Merawat Alam dan Manusia di Ekowisata Sungai Rawa

mangrove-siak.jpg
(istimewa)

Laporan: Sigit Eka Yunanda

RIAUONLINE, SIAK SRIINDRAPURA - Berjarak dua jam dari pusat kota Siak Sri Indrapura terdapat salah satu spot ekowisata yang layak mendapat sorotan publik. Sensasi bersantai atau makan siang di pondokan diantara rimbun hamparan hutan manggrove serta dimanja debur ombak merupakan sensasi tiada dua yang dapat dinikmati di kawasan ekowisata Sungai Rawa, kecamatan Sungai Apit, Siak. Meski akses jalan yang cukup jauh, segala keindahan alam dan keramahan masyarakat Sungai Rawa merupakan tempat yang sangat layak untuk dikunjungi.

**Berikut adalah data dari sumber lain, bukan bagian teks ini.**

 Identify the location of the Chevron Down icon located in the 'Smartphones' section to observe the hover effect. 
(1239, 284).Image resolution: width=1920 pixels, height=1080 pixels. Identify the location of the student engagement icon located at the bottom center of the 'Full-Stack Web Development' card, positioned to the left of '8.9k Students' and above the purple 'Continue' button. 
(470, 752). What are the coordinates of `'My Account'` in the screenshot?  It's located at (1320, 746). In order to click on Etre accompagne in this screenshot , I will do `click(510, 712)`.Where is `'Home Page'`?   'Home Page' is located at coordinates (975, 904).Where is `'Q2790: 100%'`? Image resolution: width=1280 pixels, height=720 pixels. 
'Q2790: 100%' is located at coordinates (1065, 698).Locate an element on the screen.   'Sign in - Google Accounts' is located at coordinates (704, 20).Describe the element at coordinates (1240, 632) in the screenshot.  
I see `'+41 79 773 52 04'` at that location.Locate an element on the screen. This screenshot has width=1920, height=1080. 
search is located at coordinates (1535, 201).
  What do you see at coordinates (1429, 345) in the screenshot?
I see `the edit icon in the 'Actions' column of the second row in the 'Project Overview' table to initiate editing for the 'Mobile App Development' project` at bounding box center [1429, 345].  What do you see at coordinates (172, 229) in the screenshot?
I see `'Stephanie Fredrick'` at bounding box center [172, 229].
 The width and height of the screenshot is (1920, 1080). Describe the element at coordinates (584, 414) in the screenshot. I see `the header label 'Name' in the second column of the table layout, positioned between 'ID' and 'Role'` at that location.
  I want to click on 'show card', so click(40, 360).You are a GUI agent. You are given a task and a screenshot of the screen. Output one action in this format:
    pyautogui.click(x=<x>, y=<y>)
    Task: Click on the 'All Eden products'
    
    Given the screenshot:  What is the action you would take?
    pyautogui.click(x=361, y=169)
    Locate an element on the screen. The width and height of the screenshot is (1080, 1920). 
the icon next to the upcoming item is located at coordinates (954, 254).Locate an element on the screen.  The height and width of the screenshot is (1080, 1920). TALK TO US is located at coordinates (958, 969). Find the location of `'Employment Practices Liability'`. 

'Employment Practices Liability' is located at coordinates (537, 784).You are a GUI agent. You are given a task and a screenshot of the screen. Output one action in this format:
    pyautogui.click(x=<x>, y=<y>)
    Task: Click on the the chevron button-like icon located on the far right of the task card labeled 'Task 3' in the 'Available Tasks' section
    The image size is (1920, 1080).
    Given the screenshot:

Adalah Junaidi(50), inisiator serta ketua Kelompok Pemerhati Manggrove kampung Sungai Rawa. Berawal dari kekecewaan dan kesedihannya sebagai masyarakat asli Sungai Rawa yang ketika kembali ke kampung usai merantau mendapati pinggiran pantai tempat ia bermain ketika kanak-kanak telah rusak. Junaedi memutuskan untuk memulai merevitalisasi kembali pantainya dengan langkah sederhana yaitu menanam kembali mangrove.

"Ini dulu tempat bermain saya waktu kecil, tempat nelayan, tapi sekarang tanahnya malah habis, bahkan pohon kelapa bertumbangan," terang Junaedi kepada wartawan pada kegiatan Media Visit yang diinisiasi oleh konsorsium Yayasan Mitra Insani pada Kamis, 22 Agustus kemarin.

Satu persatu batang manggrove ia tanami di sela-sela kesibukannya sebagai petani atau ketika memancing di pinggiran pantai. "pelan-pelan kita tanami, satu persatu bibit yang ada di hutan kita tanam di sini," ujar Pria 50 tahun ini.


Mulanya tak pernah terpikirkan olehnya untuk mengelola tempat ini menjadi tempat wisata, ia hanya ingin kampungnya tidak tergerus ombak pantai.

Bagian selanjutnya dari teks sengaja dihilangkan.